*** Opening INPUT RECORDS ***

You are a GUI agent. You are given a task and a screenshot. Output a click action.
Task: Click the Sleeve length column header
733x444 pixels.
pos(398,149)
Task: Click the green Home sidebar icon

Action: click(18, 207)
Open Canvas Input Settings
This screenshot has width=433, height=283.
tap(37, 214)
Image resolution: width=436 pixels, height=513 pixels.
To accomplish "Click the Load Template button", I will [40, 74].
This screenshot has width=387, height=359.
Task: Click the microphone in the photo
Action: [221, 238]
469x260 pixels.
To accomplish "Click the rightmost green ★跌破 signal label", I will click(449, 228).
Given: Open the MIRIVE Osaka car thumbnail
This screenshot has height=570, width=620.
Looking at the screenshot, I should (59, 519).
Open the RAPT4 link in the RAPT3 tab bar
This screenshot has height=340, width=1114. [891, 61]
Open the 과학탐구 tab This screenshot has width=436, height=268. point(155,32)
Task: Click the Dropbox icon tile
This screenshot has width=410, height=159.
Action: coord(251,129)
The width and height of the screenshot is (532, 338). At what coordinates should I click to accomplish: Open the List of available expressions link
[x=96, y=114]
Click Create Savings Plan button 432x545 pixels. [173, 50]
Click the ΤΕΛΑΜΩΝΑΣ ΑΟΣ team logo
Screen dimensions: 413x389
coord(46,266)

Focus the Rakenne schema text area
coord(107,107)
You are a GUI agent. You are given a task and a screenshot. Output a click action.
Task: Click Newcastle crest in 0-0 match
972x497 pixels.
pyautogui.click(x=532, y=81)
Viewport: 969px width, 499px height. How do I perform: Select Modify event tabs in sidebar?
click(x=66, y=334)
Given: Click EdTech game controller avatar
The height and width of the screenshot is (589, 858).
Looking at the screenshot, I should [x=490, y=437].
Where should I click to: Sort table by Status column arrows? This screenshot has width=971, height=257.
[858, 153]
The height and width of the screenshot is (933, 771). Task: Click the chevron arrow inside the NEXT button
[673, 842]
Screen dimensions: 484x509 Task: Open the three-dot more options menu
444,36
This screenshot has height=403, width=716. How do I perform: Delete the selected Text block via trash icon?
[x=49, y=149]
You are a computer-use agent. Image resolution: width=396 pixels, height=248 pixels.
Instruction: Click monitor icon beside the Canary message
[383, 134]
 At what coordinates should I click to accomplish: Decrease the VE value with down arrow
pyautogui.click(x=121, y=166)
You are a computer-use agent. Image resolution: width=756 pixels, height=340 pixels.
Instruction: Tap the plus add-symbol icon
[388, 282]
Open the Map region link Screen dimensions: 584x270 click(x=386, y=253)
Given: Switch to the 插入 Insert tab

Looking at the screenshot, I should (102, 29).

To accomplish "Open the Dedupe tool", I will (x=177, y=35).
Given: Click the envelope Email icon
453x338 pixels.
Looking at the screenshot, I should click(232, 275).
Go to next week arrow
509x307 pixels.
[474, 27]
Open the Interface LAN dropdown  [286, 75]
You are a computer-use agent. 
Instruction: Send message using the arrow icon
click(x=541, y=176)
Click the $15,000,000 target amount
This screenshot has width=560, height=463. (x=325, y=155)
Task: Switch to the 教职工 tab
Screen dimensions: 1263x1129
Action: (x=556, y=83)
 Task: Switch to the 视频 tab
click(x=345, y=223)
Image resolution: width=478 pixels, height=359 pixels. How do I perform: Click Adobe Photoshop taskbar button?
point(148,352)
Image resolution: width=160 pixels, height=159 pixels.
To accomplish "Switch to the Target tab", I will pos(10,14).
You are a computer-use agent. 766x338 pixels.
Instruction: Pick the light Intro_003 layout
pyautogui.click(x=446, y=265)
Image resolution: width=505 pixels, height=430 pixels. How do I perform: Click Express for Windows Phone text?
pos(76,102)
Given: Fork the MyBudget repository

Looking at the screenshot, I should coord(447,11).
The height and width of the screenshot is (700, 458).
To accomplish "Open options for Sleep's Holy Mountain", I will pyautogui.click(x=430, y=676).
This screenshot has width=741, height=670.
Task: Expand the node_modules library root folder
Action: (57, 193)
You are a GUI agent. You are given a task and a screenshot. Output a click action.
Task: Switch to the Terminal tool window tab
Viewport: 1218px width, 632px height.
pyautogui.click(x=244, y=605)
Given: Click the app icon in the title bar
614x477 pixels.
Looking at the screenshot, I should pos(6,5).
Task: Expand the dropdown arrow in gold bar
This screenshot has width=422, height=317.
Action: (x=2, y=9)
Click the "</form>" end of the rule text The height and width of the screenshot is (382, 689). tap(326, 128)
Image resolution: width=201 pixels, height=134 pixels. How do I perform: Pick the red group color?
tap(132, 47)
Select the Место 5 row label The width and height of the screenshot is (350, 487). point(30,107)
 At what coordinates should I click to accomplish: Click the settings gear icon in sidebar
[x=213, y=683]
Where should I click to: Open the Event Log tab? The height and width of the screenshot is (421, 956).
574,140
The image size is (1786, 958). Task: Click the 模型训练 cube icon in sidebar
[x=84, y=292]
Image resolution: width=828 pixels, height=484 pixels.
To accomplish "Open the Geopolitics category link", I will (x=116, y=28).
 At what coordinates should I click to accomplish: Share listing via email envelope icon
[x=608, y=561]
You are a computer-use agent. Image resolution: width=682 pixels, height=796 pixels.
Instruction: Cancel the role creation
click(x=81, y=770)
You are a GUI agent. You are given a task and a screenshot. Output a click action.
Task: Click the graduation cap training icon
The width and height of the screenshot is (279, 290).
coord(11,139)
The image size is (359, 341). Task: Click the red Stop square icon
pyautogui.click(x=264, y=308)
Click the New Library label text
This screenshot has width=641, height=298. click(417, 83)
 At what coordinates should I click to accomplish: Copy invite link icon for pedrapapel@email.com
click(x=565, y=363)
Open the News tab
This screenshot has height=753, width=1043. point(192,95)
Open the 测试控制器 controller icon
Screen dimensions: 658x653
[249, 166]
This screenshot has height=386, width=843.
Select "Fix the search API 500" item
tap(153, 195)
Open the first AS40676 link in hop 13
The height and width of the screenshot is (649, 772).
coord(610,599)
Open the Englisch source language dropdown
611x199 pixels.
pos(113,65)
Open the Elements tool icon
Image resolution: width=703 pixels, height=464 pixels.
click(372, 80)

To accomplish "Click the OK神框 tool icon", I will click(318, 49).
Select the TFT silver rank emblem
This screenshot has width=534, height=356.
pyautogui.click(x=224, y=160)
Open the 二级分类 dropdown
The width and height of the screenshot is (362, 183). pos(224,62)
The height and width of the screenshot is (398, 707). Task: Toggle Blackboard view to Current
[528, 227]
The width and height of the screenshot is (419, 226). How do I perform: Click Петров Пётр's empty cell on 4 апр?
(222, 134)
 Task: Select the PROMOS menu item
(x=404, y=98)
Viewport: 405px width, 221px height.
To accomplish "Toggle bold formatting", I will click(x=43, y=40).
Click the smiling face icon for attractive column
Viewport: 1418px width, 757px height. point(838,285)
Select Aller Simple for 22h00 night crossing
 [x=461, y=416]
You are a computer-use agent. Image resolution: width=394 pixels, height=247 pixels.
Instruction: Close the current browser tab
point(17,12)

*** Closing INPUT RECORDS ***

* [REQUIREMENT]:
Please copy out each entry exactly as it appears above.

* [WRITTEN SOLUTION]:
You are a GUI agent. You are given a task and a screenshot. Output a click action.
Task: Click the Sleeve length column header
733x444 pixels.
pos(398,149)
Task: Click the green Home sidebar icon

Action: click(18, 207)
Open Canvas Input Settings
This screenshot has width=433, height=283.
tap(37, 214)
Image resolution: width=436 pixels, height=513 pixels.
To accomplish "Click the Load Template button", I will [40, 74].
This screenshot has width=387, height=359.
Task: Click the microphone in the photo
Action: [221, 238]
469x260 pixels.
To accomplish "Click the rightmost green ★跌破 signal label", I will click(449, 228).
Given: Open the MIRIVE Osaka car thumbnail
This screenshot has height=570, width=620.
Looking at the screenshot, I should (59, 519).
Open the RAPT4 link in the RAPT3 tab bar
This screenshot has height=340, width=1114. [891, 61]
Open the 과학탐구 tab This screenshot has width=436, height=268. point(155,32)
Task: Click the Dropbox icon tile
This screenshot has width=410, height=159.
Action: coord(251,129)
The width and height of the screenshot is (532, 338). At what coordinates should I click to accomplish: Open the List of available expressions link
[x=96, y=114]
Click Create Savings Plan button 432x545 pixels. [173, 50]
Click the ΤΕΛΑΜΩΝΑΣ ΑΟΣ team logo
Screen dimensions: 413x389
coord(46,266)

Focus the Rakenne schema text area
coord(107,107)
You are a GUI agent. You are given a task and a screenshot. Output a click action.
Task: Click Newcastle crest in 0-0 match
972x497 pixels.
pyautogui.click(x=532, y=81)
Viewport: 969px width, 499px height. How do I perform: Select Modify event tabs in sidebar?
click(x=66, y=334)
Given: Click EdTech game controller avatar
The height and width of the screenshot is (589, 858).
Looking at the screenshot, I should [x=490, y=437].
Where should I click to: Sort table by Status column arrows? This screenshot has width=971, height=257.
[858, 153]
The height and width of the screenshot is (933, 771). Task: Click the chevron arrow inside the NEXT button
[673, 842]
Screen dimensions: 484x509 Task: Open the three-dot more options menu
444,36
This screenshot has height=403, width=716. How do I perform: Delete the selected Text block via trash icon?
[x=49, y=149]
You are a computer-use agent. Image resolution: width=396 pixels, height=248 pixels.
Instruction: Click monitor icon beside the Canary message
[383, 134]
 At what coordinates should I click to accomplish: Decrease the VE value with down arrow
pyautogui.click(x=121, y=166)
You are a computer-use agent. Image resolution: width=756 pixels, height=340 pixels.
Instruction: Tap the plus add-symbol icon
[388, 282]
Open the Map region link Screen dimensions: 584x270 click(x=386, y=253)
Given: Switch to the 插入 Insert tab

Looking at the screenshot, I should (102, 29).

To accomplish "Open the Dedupe tool", I will (x=177, y=35).
Given: Click the envelope Email icon
453x338 pixels.
Looking at the screenshot, I should click(232, 275).
Go to next week arrow
509x307 pixels.
[474, 27]
Open the Interface LAN dropdown  [286, 75]
You are a computer-use agent. 
Instruction: Send message using the arrow icon
click(x=541, y=176)
Click the $15,000,000 target amount
This screenshot has width=560, height=463. (x=325, y=155)
Task: Switch to the 教职工 tab
Screen dimensions: 1263x1129
Action: (x=556, y=83)
 Task: Switch to the 视频 tab
click(x=345, y=223)
Image resolution: width=478 pixels, height=359 pixels. How do I perform: Click Adobe Photoshop taskbar button?
point(148,352)
Image resolution: width=160 pixels, height=159 pixels.
To accomplish "Switch to the Target tab", I will pos(10,14).
You are a computer-use agent. 766x338 pixels.
Instruction: Pick the light Intro_003 layout
pyautogui.click(x=446, y=265)
Image resolution: width=505 pixels, height=430 pixels. How do I perform: Click Express for Windows Phone text?
pos(76,102)
Given: Fork the MyBudget repository

Looking at the screenshot, I should coord(447,11).
The height and width of the screenshot is (700, 458).
To accomplish "Open options for Sleep's Holy Mountain", I will pyautogui.click(x=430, y=676).
This screenshot has width=741, height=670.
Task: Expand the node_modules library root folder
Action: (57, 193)
You are a GUI agent. You are given a task and a screenshot. Output a click action.
Task: Switch to the Terminal tool window tab
Viewport: 1218px width, 632px height.
pyautogui.click(x=244, y=605)
Given: Click the app icon in the title bar
614x477 pixels.
Looking at the screenshot, I should pos(6,5).
Task: Expand the dropdown arrow in gold bar
This screenshot has width=422, height=317.
Action: (x=2, y=9)
Click the "</form>" end of the rule text The height and width of the screenshot is (382, 689). tap(326, 128)
Image resolution: width=201 pixels, height=134 pixels. How do I perform: Pick the red group color?
tap(132, 47)
Select the Место 5 row label The width and height of the screenshot is (350, 487). point(30,107)
 At what coordinates should I click to accomplish: Click the settings gear icon in sidebar
[x=213, y=683]
Where should I click to: Open the Event Log tab? The height and width of the screenshot is (421, 956).
574,140
The image size is (1786, 958). Task: Click the 模型训练 cube icon in sidebar
[x=84, y=292]
Image resolution: width=828 pixels, height=484 pixels.
To accomplish "Open the Geopolitics category link", I will (x=116, y=28).
 At what coordinates should I click to accomplish: Share listing via email envelope icon
[x=608, y=561]
You are a computer-use agent. Image resolution: width=682 pixels, height=796 pixels.
Instruction: Cancel the role creation
click(x=81, y=770)
You are a GUI agent. You are given a task and a screenshot. Output a click action.
Task: Click the graduation cap training icon
The width and height of the screenshot is (279, 290).
coord(11,139)
The image size is (359, 341). Task: Click the red Stop square icon
pyautogui.click(x=264, y=308)
Click the New Library label text
This screenshot has width=641, height=298. click(417, 83)
 At what coordinates should I click to accomplish: Copy invite link icon for pedrapapel@email.com
click(x=565, y=363)
Open the News tab
This screenshot has height=753, width=1043. point(192,95)
Open the 测试控制器 controller icon
Screen dimensions: 658x653
[249, 166]
This screenshot has height=386, width=843.
Select "Fix the search API 500" item
tap(153, 195)
Open the first AS40676 link in hop 13
The height and width of the screenshot is (649, 772).
coord(610,599)
Open the Englisch source language dropdown
611x199 pixels.
pos(113,65)
Open the Elements tool icon
Image resolution: width=703 pixels, height=464 pixels.
click(372, 80)

To accomplish "Click the OK神框 tool icon", I will click(318, 49).
Select the TFT silver rank emblem
This screenshot has width=534, height=356.
pyautogui.click(x=224, y=160)
Open the 二级分类 dropdown
The width and height of the screenshot is (362, 183). pos(224,62)
The height and width of the screenshot is (398, 707). Task: Toggle Blackboard view to Current
[528, 227]
The width and height of the screenshot is (419, 226). How do I perform: Click Петров Пётр's empty cell on 4 апр?
(222, 134)
 Task: Select the PROMOS menu item
(x=404, y=98)
Viewport: 405px width, 221px height.
To accomplish "Toggle bold formatting", I will click(x=43, y=40).
Click the smiling face icon for attractive column
Viewport: 1418px width, 757px height. point(838,285)
Select Aller Simple for 22h00 night crossing
 [x=461, y=416]
You are a computer-use agent. Image resolution: width=394 pixels, height=247 pixels.
Instruction: Close the current browser tab
point(17,12)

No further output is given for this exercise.